%%
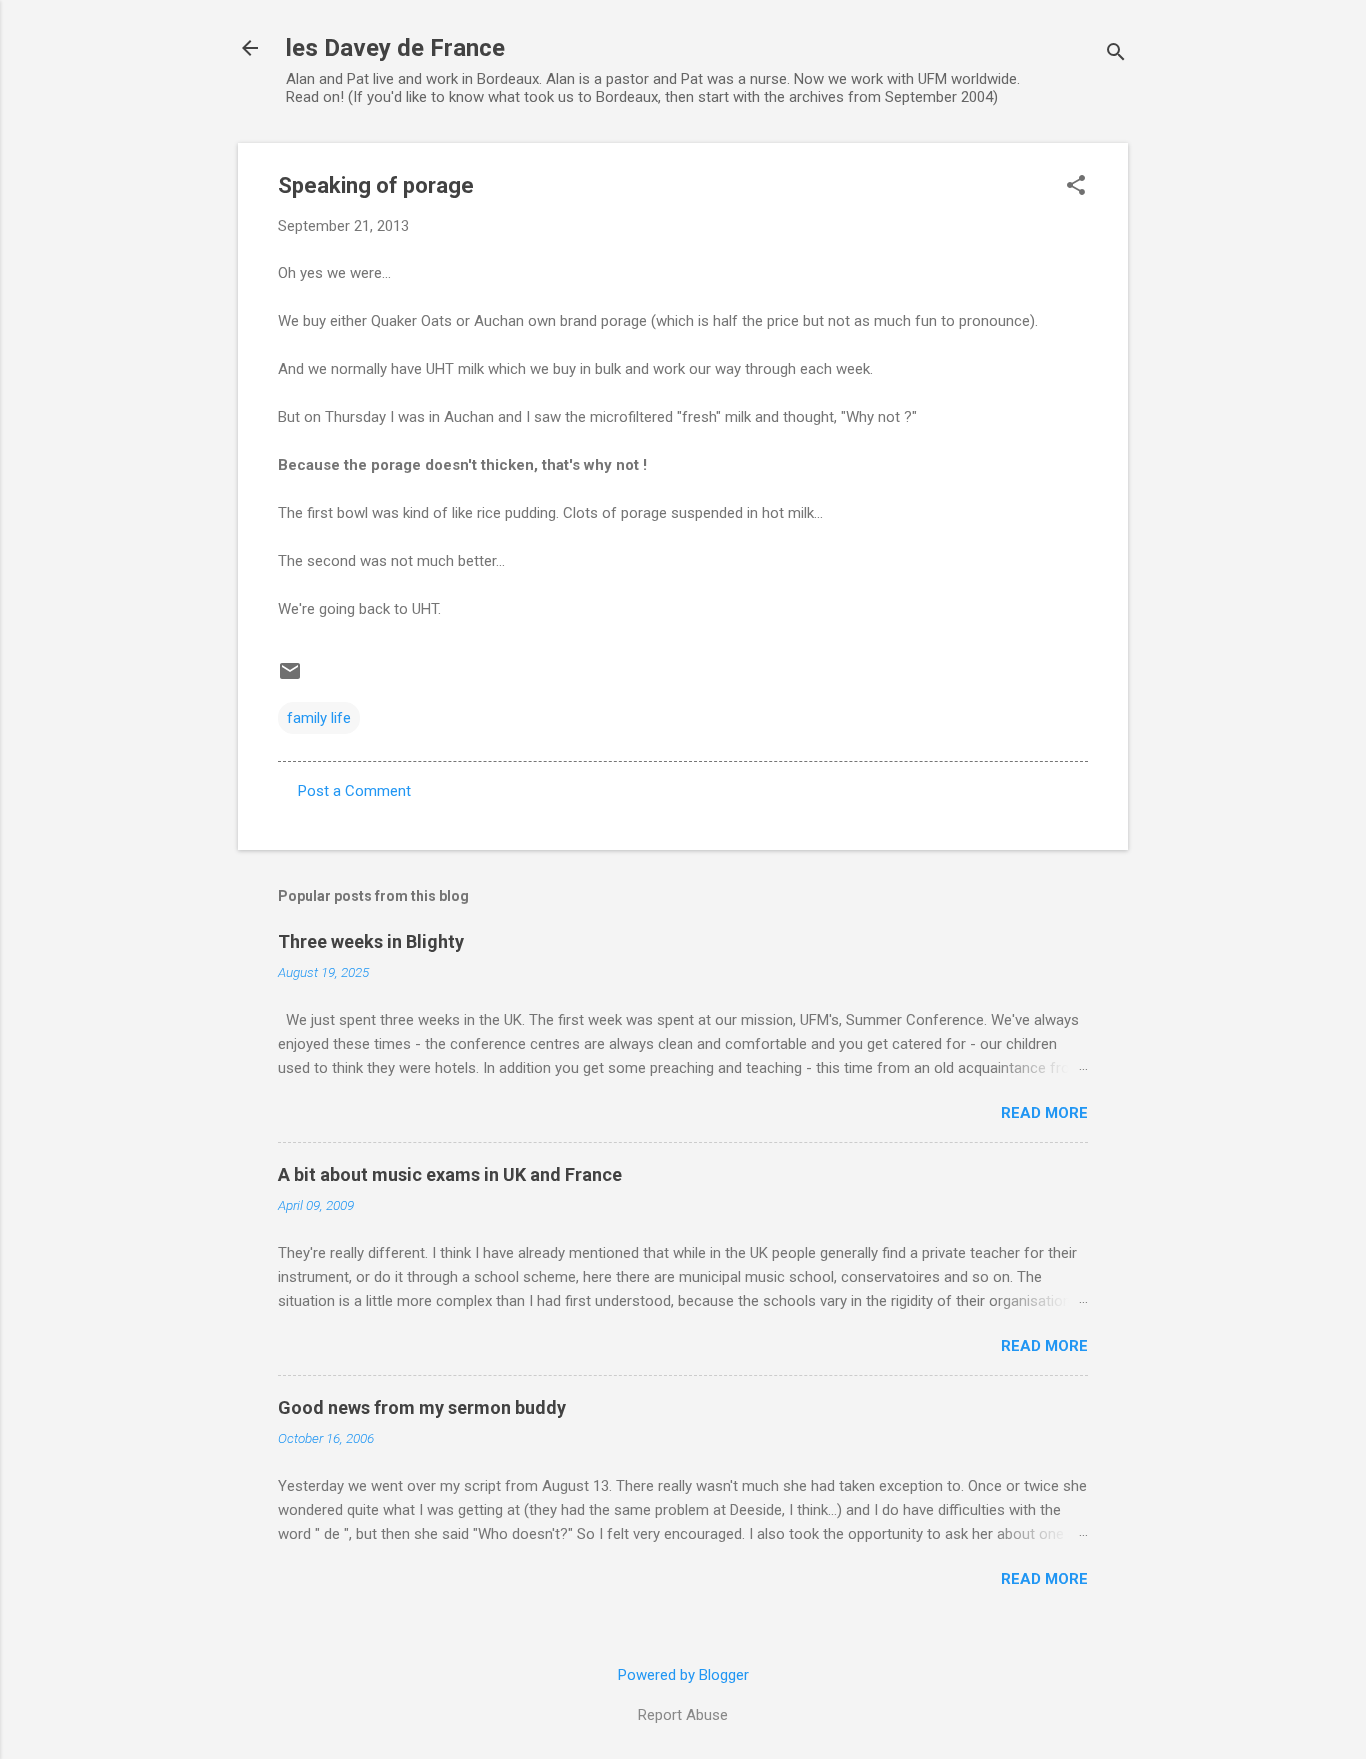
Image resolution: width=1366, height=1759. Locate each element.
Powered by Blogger (683, 1675)
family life (319, 718)
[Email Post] (290, 678)
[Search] (1116, 54)
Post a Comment (354, 791)
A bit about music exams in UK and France (450, 1174)
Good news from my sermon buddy (422, 1407)
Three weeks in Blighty (371, 941)
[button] (1076, 187)
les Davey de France (395, 48)
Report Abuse (683, 1715)
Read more (1044, 1113)
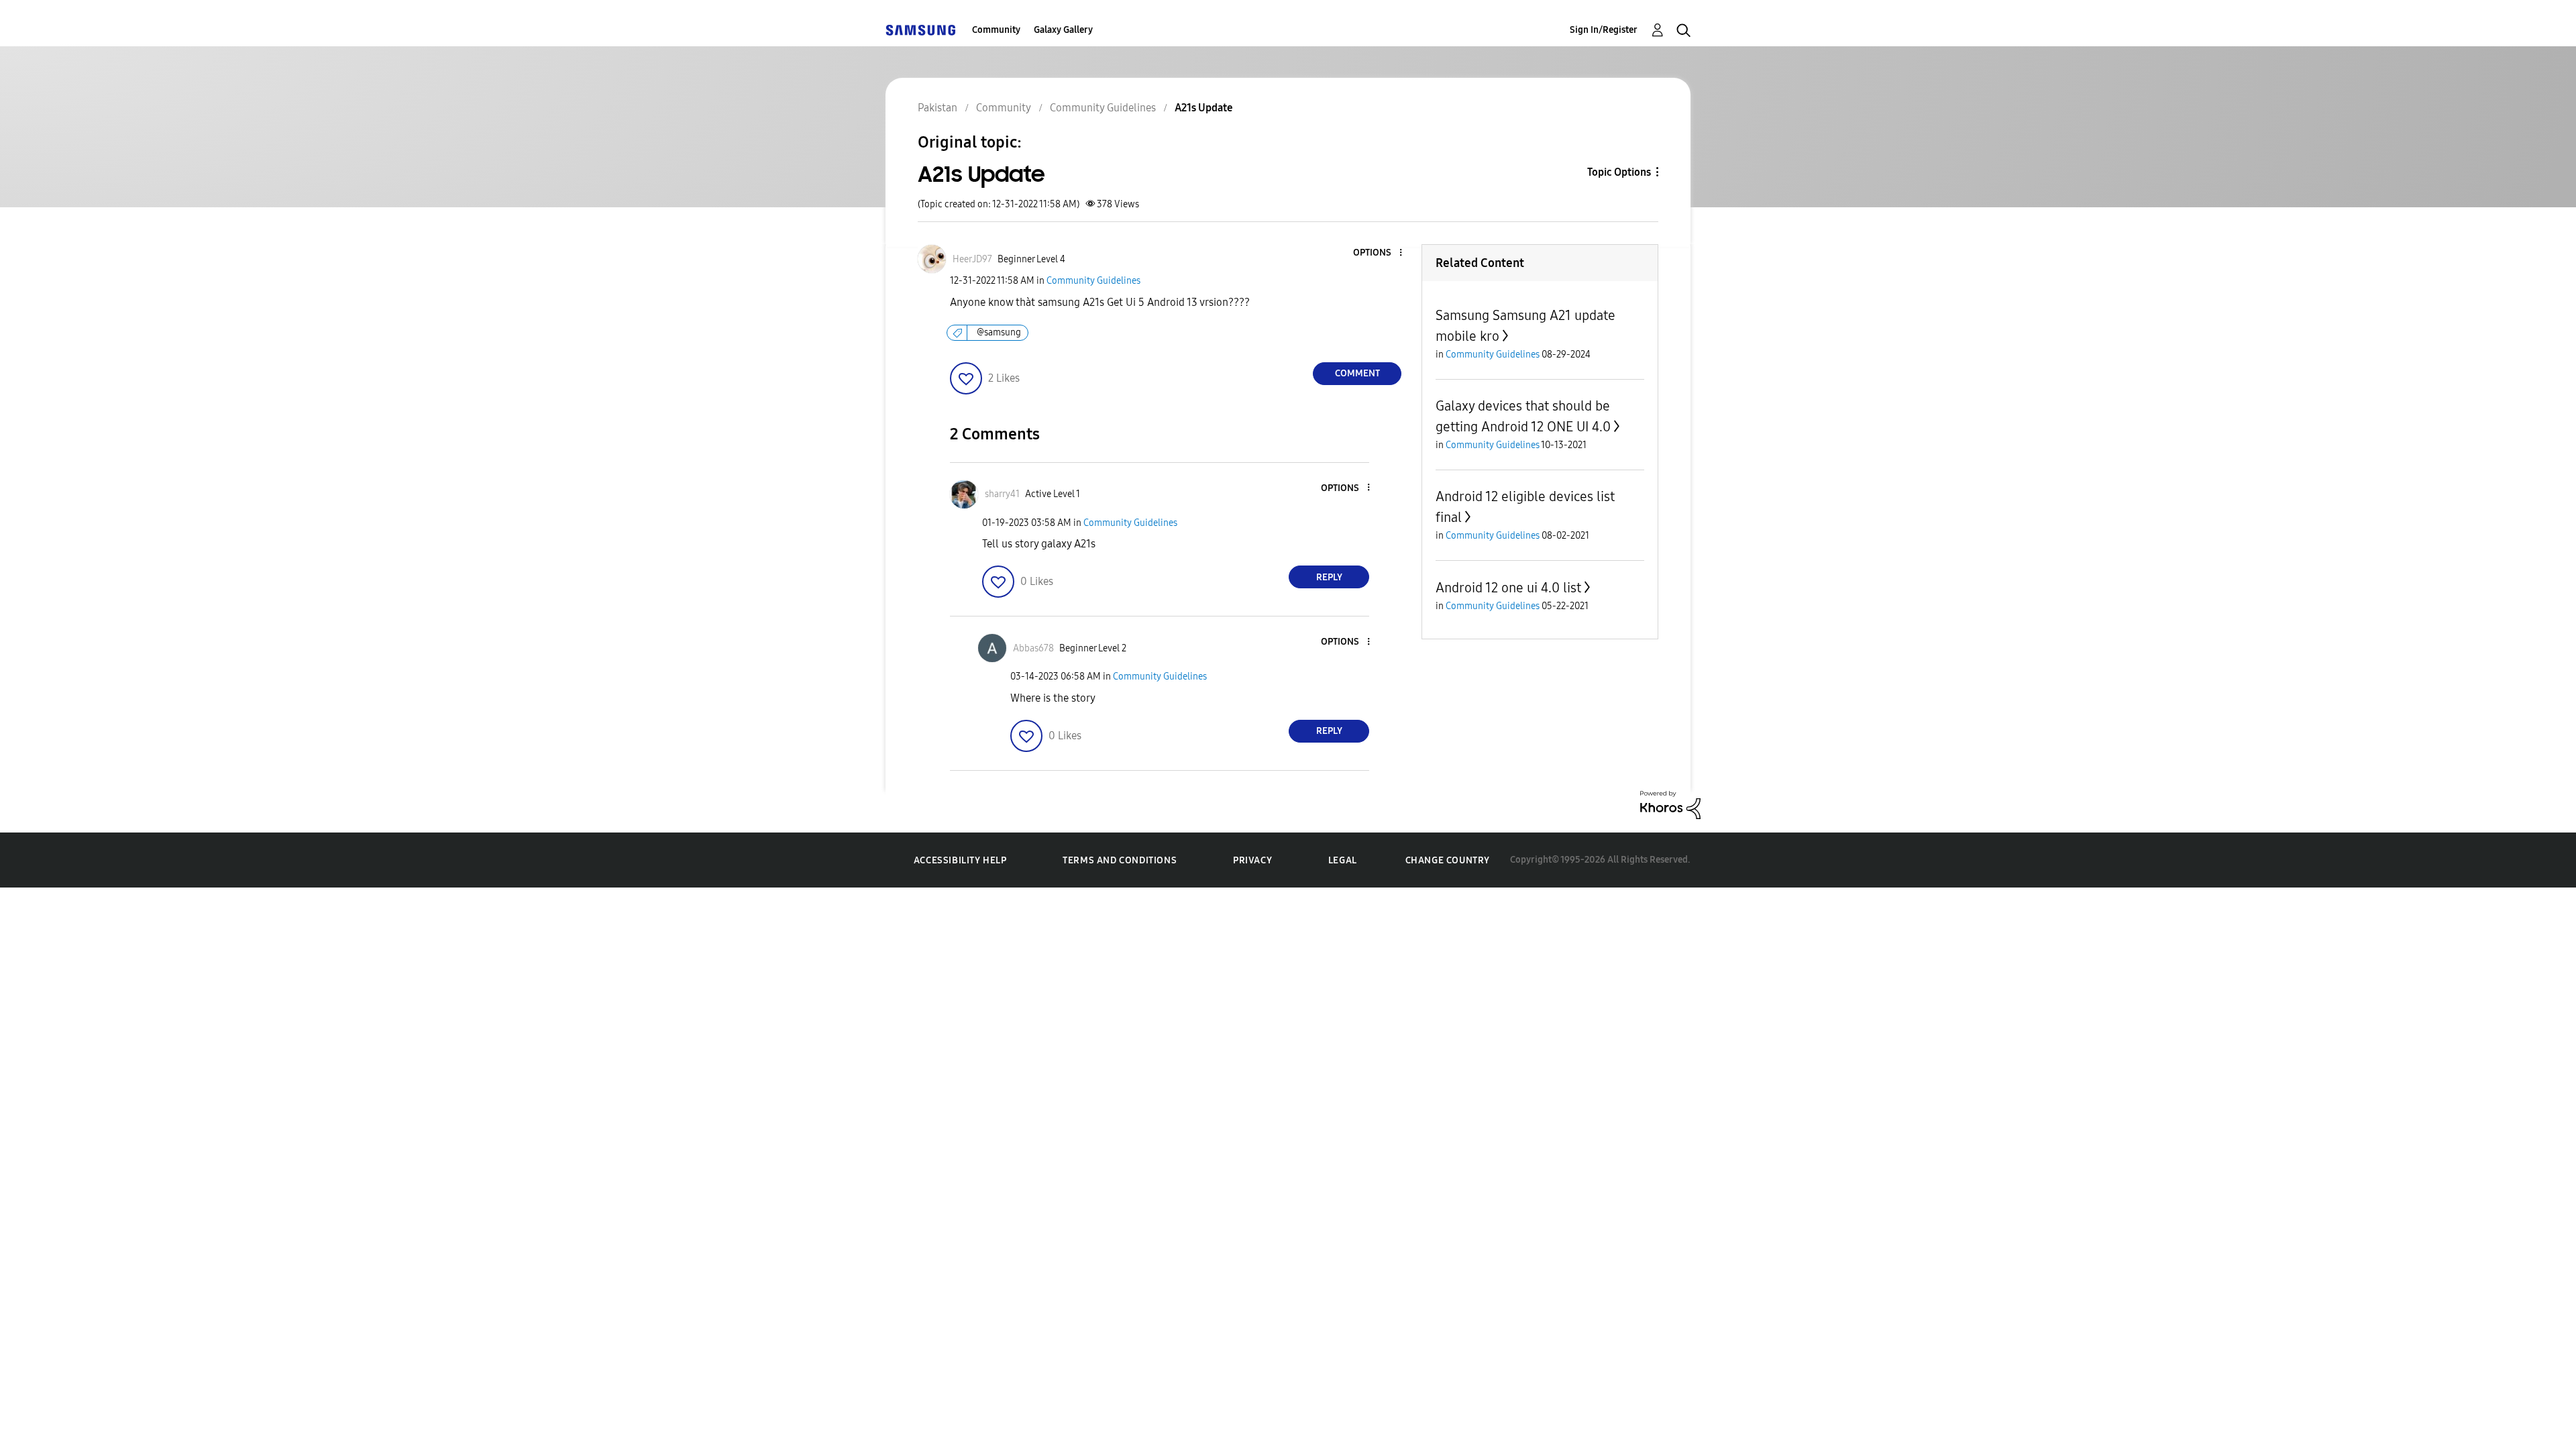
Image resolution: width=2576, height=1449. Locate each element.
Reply (1329, 577)
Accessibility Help (960, 860)
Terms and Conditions (1120, 860)
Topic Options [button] (1619, 172)
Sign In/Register (1604, 30)
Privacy (1252, 860)
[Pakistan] (920, 29)
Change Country (1447, 860)
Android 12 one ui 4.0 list (1508, 588)
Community (996, 30)
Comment (1357, 373)
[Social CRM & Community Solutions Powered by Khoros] (1670, 804)
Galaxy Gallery (1063, 30)
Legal (1342, 860)
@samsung (999, 332)
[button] (1378, 253)
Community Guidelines (1093, 280)
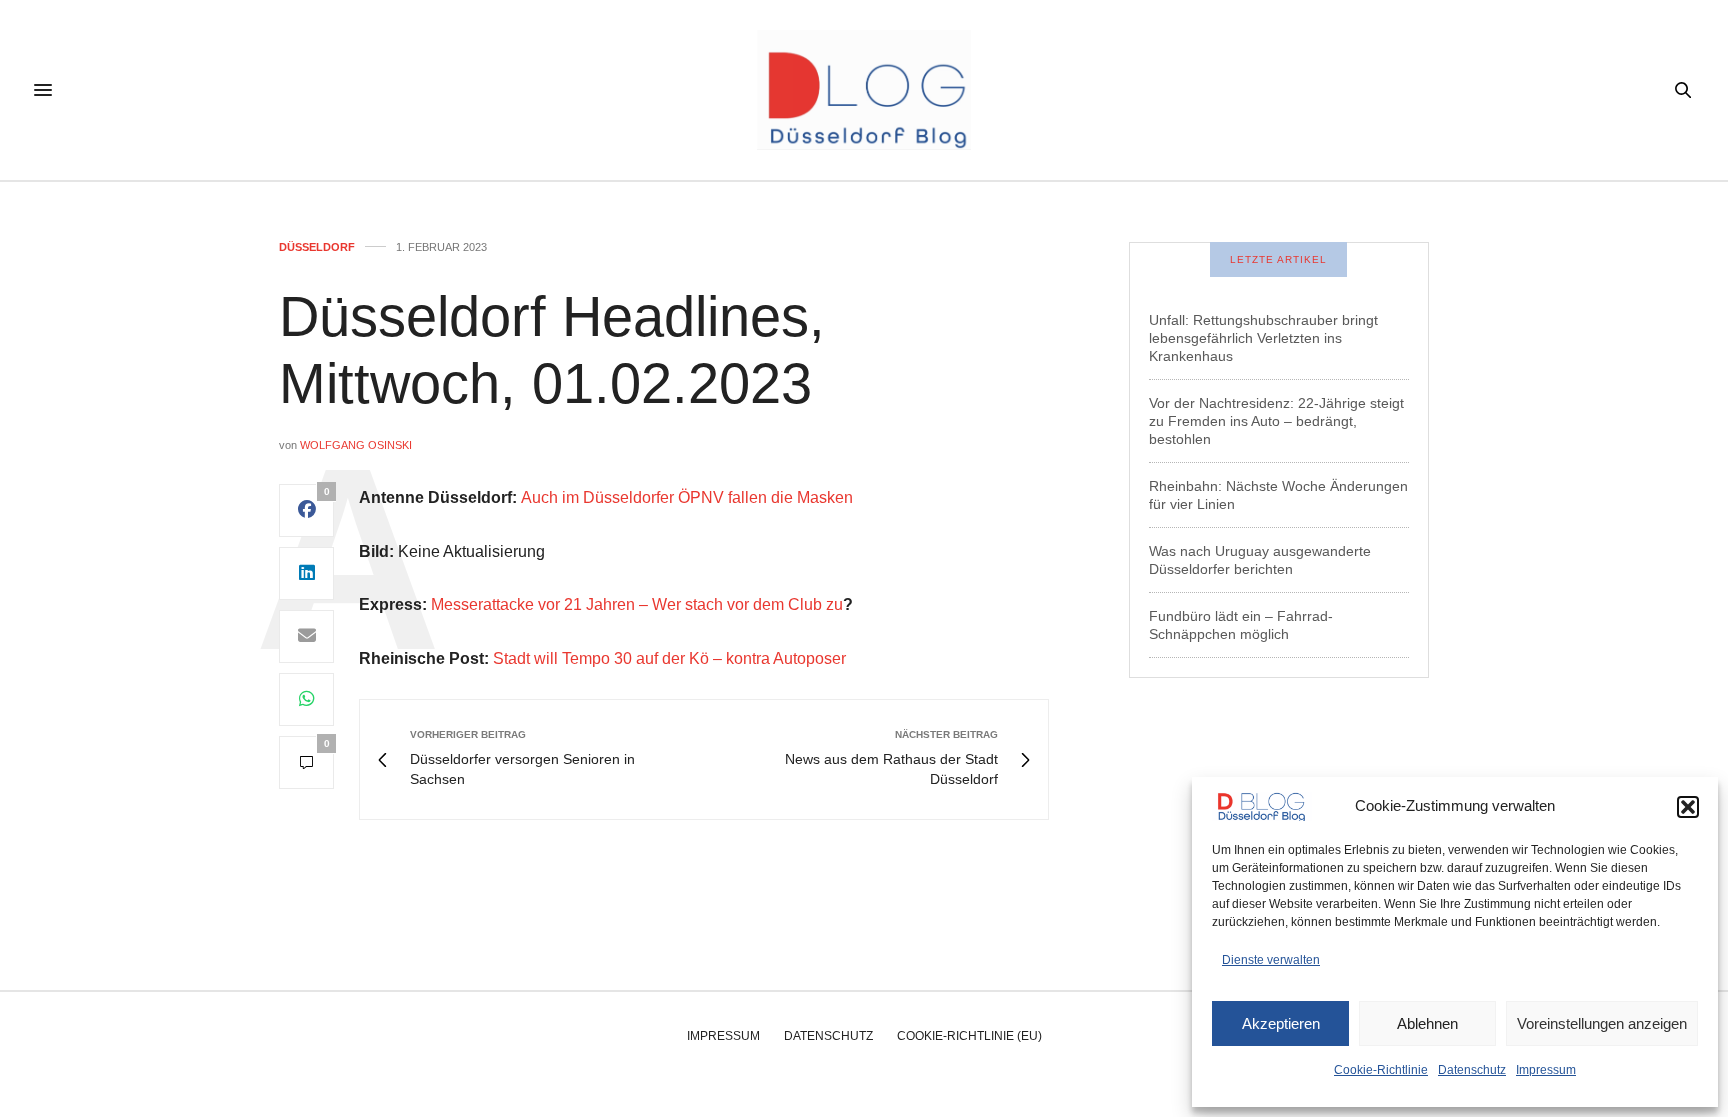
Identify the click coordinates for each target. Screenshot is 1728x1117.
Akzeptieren (1281, 1023)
%%
— Task to complete —
Pull out all lines of the data with the string "Community".

— Exercise result —
Community (996, 30)
[Social CRM & Community Solutions Powered by Khoros] (1670, 804)
Community Guidelines (1093, 280)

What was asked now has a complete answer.